### Material shown
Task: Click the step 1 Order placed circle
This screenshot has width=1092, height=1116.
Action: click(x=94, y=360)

...

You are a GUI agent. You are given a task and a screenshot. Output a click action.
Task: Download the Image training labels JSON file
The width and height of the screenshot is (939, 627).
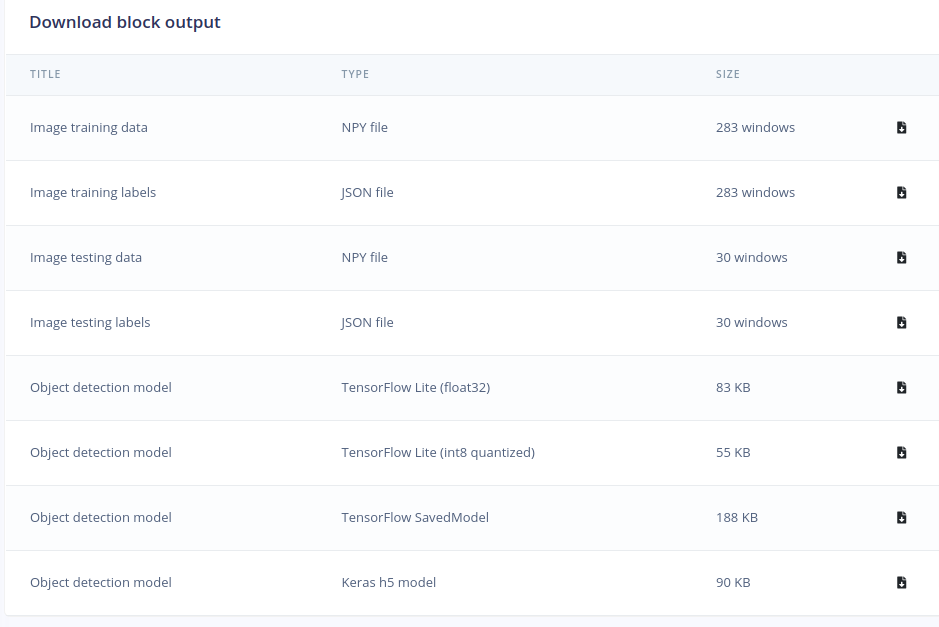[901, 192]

### Given problem
Could you rewrite the part that opens with the line containing "Task: Click the step 1 Order placed circle" and closes with the line containing "Action: click(x=94, y=360)" as a JSON list of strings, one per line and skipping any blank lines?

### Solution for this task
[
  "Task: Click the step 1 Order placed circle",
  "This screenshot has width=1092, height=1116.",
  "Action: click(x=94, y=360)"
]